Onwards! Edgerly was lauded as a health guru; an ambiguous social status that opens many doors still. The Salem, Massachusetts, native founded the Ralston Health Club upon graduating from Boston University School of Law in 1876, and wrote many self-help texts on healthy diet and mind. His success, in 1900, on joining forces with the founder of an animal feed manufacturer to create his blessed own-brand human cereal legitimised, yet disguised, the extremeness of his beliefs.

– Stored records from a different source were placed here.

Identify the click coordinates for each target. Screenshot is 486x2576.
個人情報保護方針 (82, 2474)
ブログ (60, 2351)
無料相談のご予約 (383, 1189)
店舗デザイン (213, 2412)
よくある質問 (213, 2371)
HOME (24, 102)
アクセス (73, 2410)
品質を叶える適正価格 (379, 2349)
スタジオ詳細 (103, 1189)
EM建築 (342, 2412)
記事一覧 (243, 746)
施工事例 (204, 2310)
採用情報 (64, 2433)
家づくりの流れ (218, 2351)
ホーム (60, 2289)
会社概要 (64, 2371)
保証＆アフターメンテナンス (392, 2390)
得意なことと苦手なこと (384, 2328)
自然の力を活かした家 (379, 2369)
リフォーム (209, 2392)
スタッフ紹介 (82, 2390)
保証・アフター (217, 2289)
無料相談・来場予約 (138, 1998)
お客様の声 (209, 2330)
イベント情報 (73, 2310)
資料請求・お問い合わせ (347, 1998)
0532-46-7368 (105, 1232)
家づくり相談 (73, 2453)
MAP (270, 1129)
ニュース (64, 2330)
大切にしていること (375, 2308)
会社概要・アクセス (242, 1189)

The Ralstonism pseudoscientific personal ‘mastery’ movement was organised around a hierarchical ranking system – much like masonic and other ‘class-mixer’ cults (and let’s all just appreciate safeguarding social mixer clubs; humans do need them) – with Ralstonite offshoot The Magnetism Club of America bestowing members with supposed ‘mind control’ powers. Edgerly also produced utopian religious text-rants/‘rants’ (anything over circa one vocal minute or the words of a longish text message qualifies for that here), created his own language called ‘Adam-Man-Tongue’, and preached that young men form a probationary marriage with a woman old enough to be their grandmother. Ew. Strangely, his Ralston Heights 1905 estate, from where his small yet ‘pure’ community would repopulate the Earth, did not manifest as planned. It fell into disrepair, before being sold by his wife a year after his death in 1926. Legend has it that the estate is now haunted by the “invisible leaks in vital forces” that Edgerly sought to marshal and manipulate.

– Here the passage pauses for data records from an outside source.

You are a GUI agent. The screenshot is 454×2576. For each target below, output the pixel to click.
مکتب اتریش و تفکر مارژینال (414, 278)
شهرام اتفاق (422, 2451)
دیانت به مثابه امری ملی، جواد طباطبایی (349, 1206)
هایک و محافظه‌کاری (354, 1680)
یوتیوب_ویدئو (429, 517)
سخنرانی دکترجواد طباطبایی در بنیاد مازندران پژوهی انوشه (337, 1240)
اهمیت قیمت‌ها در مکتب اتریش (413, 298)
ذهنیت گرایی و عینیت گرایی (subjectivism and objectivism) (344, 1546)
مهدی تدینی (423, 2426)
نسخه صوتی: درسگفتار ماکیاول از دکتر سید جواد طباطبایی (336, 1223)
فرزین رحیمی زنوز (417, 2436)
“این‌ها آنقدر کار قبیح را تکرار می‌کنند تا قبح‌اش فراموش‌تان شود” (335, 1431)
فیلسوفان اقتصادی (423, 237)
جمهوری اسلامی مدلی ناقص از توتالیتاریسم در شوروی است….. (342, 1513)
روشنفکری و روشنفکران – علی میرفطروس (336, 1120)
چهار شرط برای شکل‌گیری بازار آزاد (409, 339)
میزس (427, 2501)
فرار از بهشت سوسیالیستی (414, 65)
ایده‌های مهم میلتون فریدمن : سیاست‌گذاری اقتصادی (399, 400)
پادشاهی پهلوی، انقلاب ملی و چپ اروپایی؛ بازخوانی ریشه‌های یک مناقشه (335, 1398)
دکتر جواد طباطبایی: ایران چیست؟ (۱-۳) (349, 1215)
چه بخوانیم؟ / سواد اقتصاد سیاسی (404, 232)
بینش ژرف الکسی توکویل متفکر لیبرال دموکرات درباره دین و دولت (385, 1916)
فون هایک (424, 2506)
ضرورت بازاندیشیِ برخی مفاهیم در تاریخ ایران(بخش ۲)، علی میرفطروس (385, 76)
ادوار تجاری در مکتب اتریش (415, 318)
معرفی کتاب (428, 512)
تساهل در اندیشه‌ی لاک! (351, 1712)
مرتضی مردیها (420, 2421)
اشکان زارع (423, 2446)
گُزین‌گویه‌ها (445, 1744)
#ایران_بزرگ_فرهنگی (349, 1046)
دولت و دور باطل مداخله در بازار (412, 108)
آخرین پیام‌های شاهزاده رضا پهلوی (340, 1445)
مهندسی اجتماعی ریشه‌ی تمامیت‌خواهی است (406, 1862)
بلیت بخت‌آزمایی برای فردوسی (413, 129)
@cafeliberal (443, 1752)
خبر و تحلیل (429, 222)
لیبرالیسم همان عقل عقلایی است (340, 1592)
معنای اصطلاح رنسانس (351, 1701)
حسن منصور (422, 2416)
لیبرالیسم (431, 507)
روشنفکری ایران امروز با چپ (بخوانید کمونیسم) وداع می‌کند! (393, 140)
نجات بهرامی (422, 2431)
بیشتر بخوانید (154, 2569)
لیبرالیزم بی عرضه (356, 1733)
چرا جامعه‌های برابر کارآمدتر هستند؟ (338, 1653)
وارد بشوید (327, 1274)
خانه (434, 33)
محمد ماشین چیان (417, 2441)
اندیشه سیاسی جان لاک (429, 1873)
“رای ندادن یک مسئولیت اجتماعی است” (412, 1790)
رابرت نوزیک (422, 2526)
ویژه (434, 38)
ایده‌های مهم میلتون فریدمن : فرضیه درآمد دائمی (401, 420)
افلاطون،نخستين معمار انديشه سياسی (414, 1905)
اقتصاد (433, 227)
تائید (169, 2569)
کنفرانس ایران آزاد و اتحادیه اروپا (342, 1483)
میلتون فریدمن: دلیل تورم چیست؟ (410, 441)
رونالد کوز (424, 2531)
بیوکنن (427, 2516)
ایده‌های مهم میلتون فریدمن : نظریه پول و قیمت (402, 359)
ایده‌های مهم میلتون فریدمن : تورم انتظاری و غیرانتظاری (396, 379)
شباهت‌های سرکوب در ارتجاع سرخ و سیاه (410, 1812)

I don’t wish to know why a British publisher saw fit to pump out a 36th edition of the 1902 original in this 1961 reprint. As I’ve admitted, there are some worthwhile vintage mesmeric tips amidst the booming religious declarations and myriad dietary guides. The banality of ‘self-help’ means much of the content can be read as a generic confidence-booster for the amateur hypnotist; Edgerly’s ‘Adam 2.0’ messiah-patriarch role was a single-mindedness that remains aspirational for many still today. Eloquent entries on using one’s eyes and voice, for instance, feel musical, uplifting, wondrous; accurately “magnetic” in transference from page to spirit – the fire of the eye speaks; the human voice is a colour palette… One can see the connective flow of ‘gospel’, I suppose.

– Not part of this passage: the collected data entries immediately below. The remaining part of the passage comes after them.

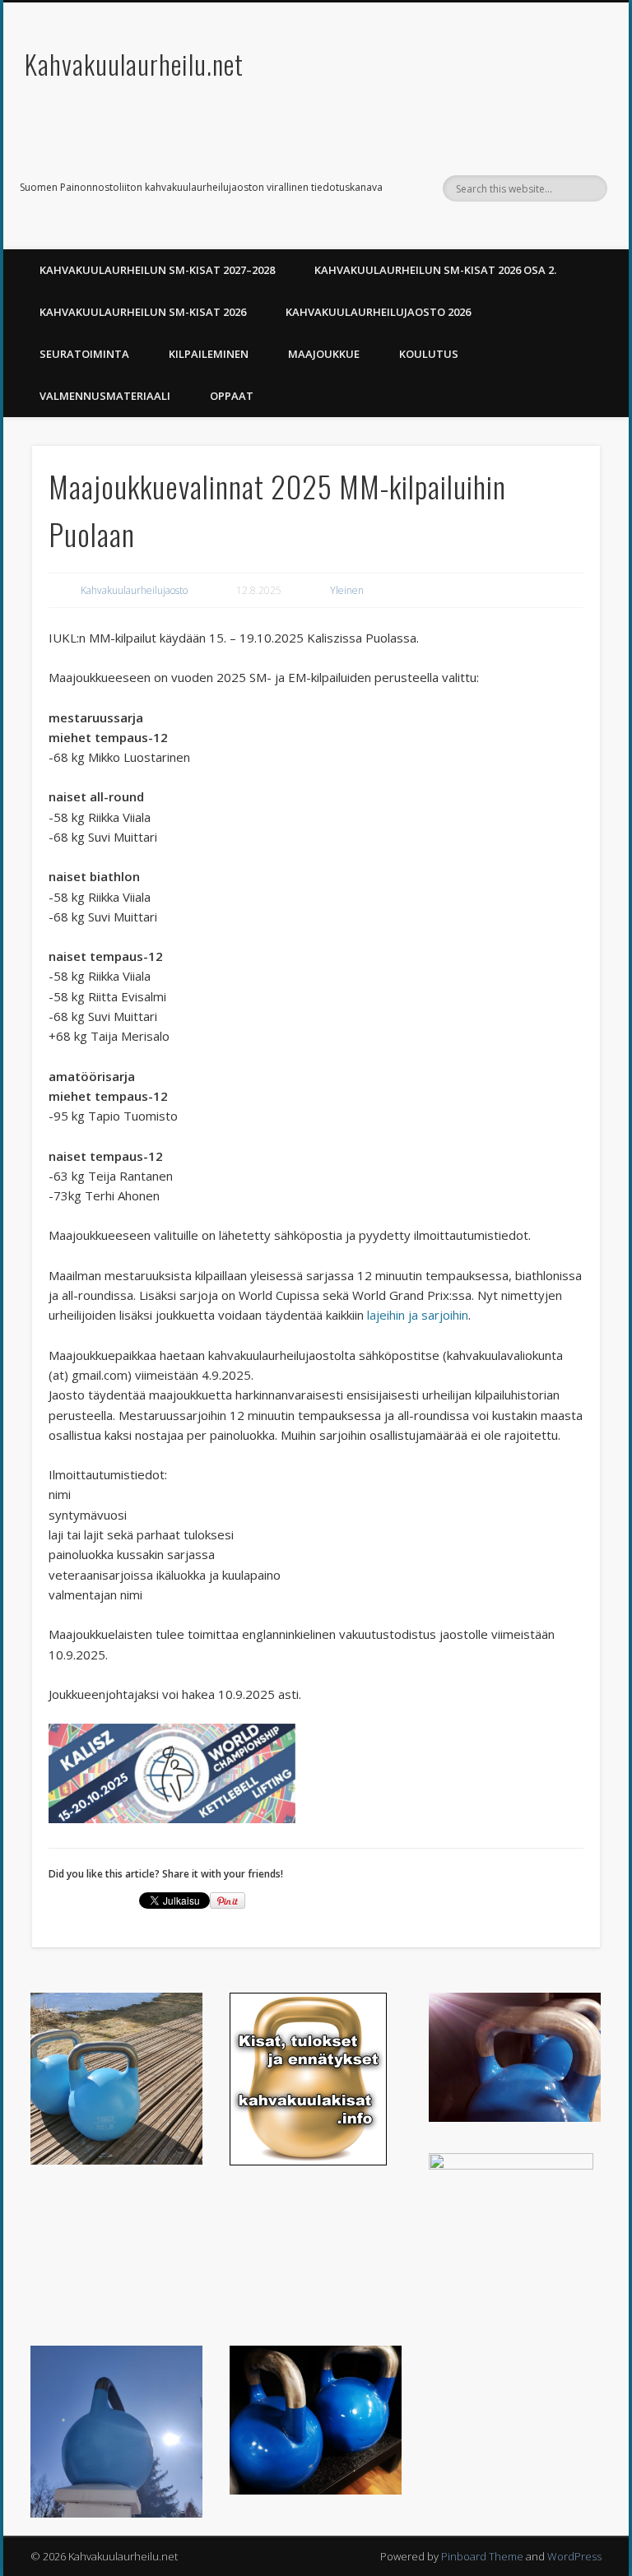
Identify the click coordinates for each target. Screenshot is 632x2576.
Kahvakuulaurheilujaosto (134, 590)
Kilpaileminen (209, 353)
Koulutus (428, 353)
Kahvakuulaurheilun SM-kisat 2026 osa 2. (435, 269)
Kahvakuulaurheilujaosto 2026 (378, 311)
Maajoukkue (324, 353)
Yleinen (347, 590)
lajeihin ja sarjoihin (417, 1315)
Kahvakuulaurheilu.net (134, 63)
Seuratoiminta (84, 353)
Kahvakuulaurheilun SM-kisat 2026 (143, 311)
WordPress (574, 2556)
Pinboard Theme (482, 2556)
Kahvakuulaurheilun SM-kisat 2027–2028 (157, 269)
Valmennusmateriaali (105, 395)
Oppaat (231, 395)
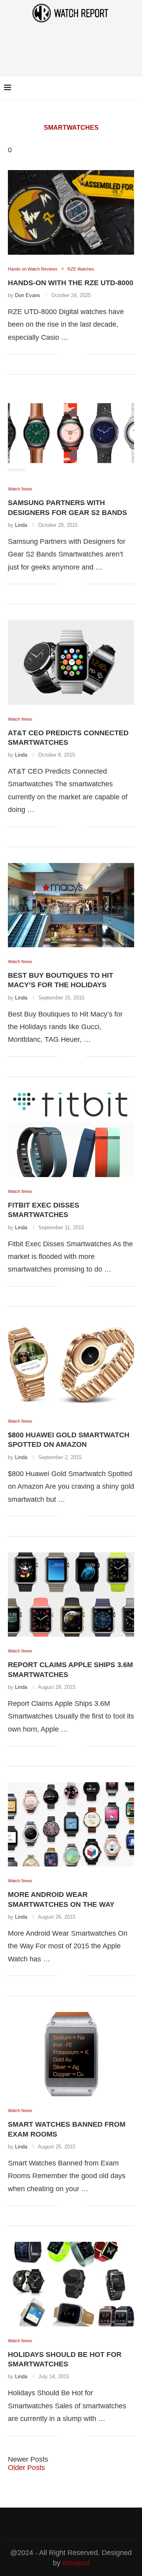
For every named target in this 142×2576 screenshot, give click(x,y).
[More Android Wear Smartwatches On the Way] (71, 1824)
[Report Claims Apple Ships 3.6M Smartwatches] (71, 1594)
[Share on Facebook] (68, 354)
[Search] (134, 87)
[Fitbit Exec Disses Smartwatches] (71, 1135)
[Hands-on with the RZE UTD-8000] (71, 212)
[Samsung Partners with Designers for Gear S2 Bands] (71, 432)
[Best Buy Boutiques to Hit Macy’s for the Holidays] (71, 905)
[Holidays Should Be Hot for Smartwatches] (71, 2284)
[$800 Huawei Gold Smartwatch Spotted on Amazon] (71, 1365)
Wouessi (76, 2563)
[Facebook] (114, 87)
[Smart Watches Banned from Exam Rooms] (71, 2054)
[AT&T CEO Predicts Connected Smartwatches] (71, 662)
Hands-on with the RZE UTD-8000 (70, 283)
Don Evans (27, 295)
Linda (21, 525)
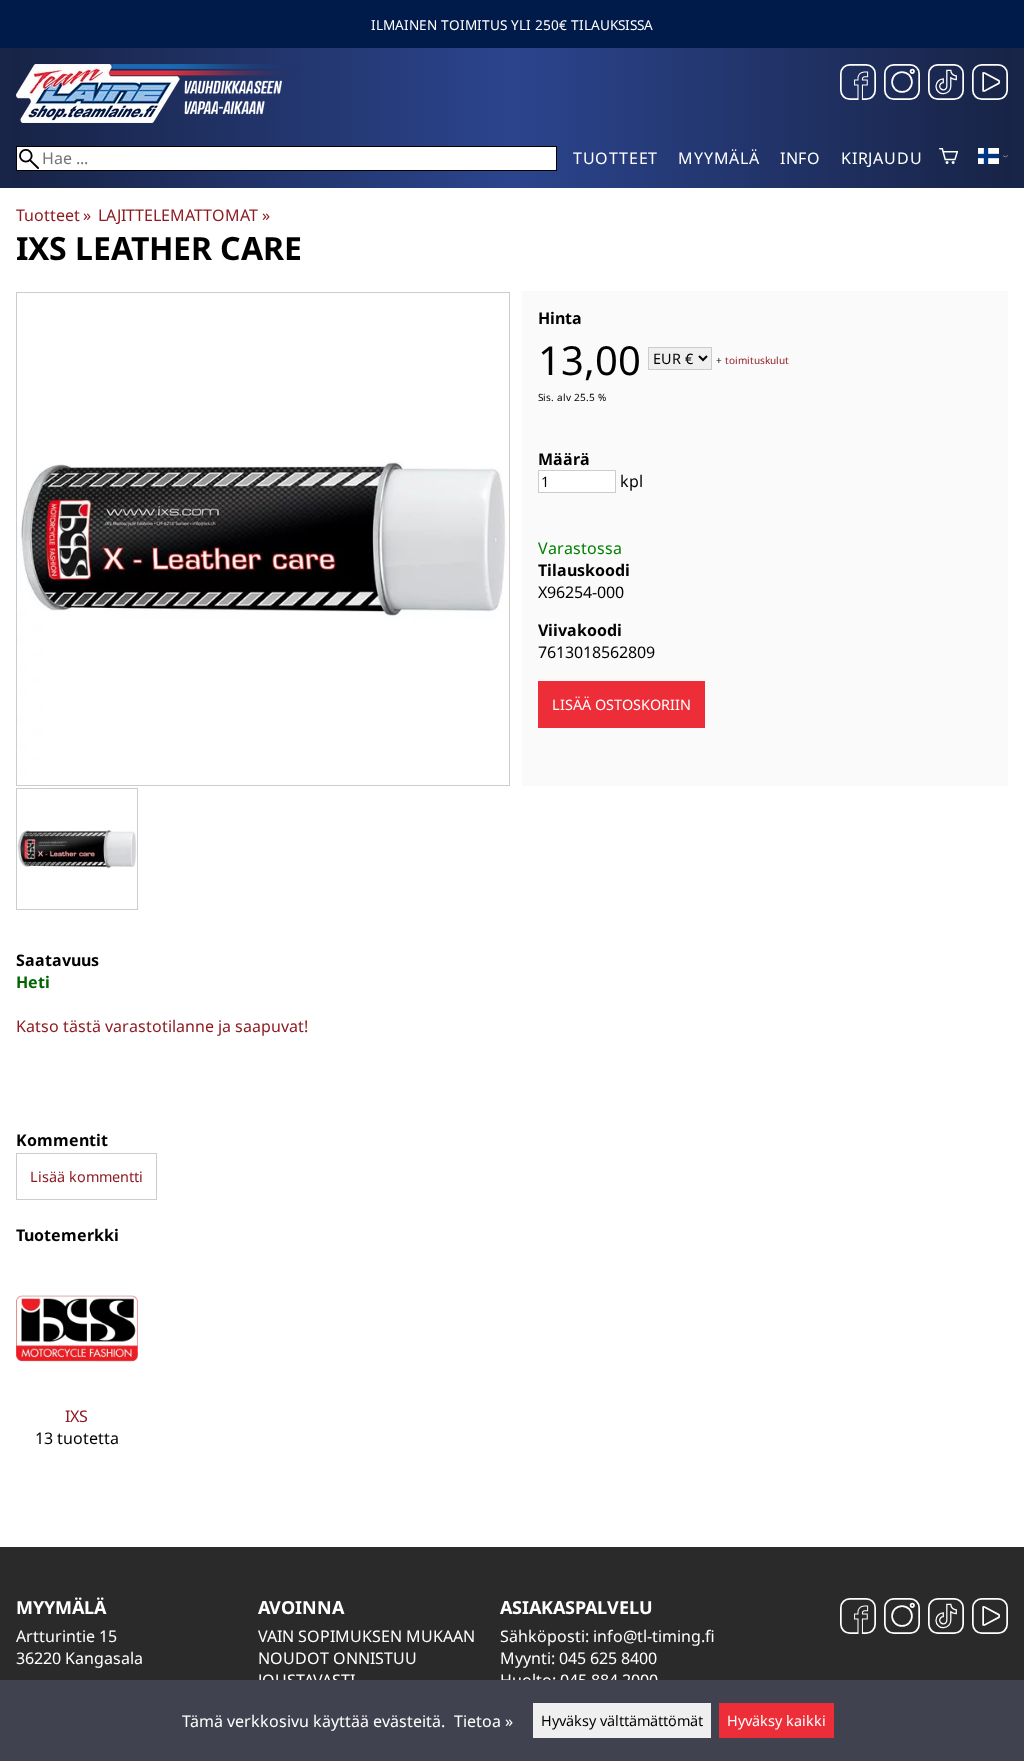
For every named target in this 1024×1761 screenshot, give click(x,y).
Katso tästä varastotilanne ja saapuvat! (162, 1026)
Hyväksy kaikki (776, 1720)
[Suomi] (993, 158)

There is plentiful marital-lady advice, too; breakfast bores of big households can tend to treat females and dependents as specimens, curiosities, projects, so it’s always fun to pick up vintage, random insights. I also found an old pressed rose stem for completing an exercise in developing magnetic “smoothness” – I used to be heavy into flower pressing as a child and it was quite the thrill to find this homemade mesmeric treasure! What else..? Poetry interludes. (I’m so over poetry – how many more times must I state this?!) Ah, then – what’s this..? Oh! A, um, handy instructional on how to drive a man insane and stop his heart using select musical notes.
Why, it’s enough to inspire Satan Himself to fire up Mesmer’s famed glass harmonica…
Someone hold my bowl of Shredded Ralston cereal before I get too old for this shit?!